• [To do]: Copy every line that holds the string "agent" from the data below.

• [Records shown]:
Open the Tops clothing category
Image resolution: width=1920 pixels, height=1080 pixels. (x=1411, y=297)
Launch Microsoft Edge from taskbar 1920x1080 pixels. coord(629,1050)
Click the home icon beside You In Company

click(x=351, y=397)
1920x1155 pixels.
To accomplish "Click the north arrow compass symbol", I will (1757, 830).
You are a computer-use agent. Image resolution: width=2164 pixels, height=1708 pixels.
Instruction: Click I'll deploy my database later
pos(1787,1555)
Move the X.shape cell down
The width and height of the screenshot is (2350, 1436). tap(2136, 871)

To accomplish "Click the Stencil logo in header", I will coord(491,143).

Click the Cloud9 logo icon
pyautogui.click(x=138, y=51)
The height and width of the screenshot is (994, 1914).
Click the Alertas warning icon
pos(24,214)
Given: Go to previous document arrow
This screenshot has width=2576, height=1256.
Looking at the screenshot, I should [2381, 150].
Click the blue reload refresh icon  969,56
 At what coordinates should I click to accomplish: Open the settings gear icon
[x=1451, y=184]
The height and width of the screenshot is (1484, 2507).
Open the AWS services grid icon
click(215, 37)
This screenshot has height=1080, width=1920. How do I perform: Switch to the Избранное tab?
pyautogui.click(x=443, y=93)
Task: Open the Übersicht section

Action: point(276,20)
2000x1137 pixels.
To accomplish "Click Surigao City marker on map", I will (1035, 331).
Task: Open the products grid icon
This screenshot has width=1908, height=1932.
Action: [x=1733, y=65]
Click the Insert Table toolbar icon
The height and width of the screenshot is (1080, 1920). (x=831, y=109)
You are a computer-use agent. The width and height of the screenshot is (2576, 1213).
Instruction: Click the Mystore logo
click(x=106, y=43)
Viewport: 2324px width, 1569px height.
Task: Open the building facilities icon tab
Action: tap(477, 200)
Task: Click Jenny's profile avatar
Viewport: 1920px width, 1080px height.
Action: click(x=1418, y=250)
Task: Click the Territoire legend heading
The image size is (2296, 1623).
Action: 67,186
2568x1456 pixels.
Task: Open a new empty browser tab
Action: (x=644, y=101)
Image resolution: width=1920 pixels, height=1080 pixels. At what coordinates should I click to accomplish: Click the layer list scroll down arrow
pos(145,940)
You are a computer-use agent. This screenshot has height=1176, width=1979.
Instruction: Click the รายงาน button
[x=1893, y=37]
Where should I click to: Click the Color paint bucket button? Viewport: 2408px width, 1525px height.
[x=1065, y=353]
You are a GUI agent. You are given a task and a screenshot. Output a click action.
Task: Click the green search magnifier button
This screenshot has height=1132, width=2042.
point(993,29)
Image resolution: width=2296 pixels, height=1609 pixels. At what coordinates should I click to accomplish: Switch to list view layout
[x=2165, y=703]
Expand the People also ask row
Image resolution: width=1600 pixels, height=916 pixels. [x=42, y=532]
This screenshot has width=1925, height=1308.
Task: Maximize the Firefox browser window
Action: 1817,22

• [Task solution]:
You are a computer-use agent. Image resolution: width=2164 pixels, height=1708 pixels.
You are a computer-use agent. The width and height of the screenshot is (2576, 1213).
You are a computer-use agent. This screenshot has height=1176, width=1979.
You are a GUI agent. You are given a task and a screenshot. Output a click action.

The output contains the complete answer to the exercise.